SV2TTS support

BorisHudson · June 9, 2020, 9:42pm

While looking into CorentinJ’s SV2TTS implementation, I came across a comment where he mentions SV2TTS is actually implemented in Mozilla TTS.

Specifically he mentions that @erogol used parts of his code for implementation in Mozilla TTS:

Last I checked, erogol had a lot of features from different papers implemented, including sv2tts. In fact he’s even copied some code from my repo.

However, I cannot find any reference to an SV2TTS implementation in the Mozilla TTS repo.

Does anyone know more about whether SV2TTS is currently supported?

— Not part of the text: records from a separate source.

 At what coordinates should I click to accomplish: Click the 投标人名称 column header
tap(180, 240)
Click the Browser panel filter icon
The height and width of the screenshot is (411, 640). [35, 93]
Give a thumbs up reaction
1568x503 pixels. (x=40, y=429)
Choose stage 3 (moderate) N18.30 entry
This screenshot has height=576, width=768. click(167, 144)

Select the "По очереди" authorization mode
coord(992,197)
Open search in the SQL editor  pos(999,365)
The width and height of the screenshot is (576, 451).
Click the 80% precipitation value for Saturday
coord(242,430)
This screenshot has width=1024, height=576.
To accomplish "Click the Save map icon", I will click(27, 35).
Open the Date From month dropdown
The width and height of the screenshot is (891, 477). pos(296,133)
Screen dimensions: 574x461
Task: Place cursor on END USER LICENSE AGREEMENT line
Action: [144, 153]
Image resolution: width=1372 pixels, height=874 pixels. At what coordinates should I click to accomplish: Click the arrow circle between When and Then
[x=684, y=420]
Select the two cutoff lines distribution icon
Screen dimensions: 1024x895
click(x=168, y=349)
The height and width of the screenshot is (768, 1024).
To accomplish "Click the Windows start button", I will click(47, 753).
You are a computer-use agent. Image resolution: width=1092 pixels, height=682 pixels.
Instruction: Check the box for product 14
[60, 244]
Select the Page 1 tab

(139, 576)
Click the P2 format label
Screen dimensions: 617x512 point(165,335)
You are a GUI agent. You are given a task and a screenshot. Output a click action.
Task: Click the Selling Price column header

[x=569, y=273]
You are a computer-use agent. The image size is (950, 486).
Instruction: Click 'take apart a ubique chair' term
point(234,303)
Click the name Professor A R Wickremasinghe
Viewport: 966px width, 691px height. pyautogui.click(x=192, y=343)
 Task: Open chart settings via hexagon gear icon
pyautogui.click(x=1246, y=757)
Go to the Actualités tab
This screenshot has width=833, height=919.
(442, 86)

erogol · June 9, 2020, 9:54pm

Yes we have speaker encoder you can use for that but I DID NOT copied his code.

BorisHudson · June 9, 2020, 10:35pm

Yes we have speaker encoder

Thanks for your fast reply!

It looks like the speaker encoder is an implementation of this paper: [1710.10467] Generalized End-to-End Loss for Speaker Verification

However, I was referring to this paper instead. Is that something you support?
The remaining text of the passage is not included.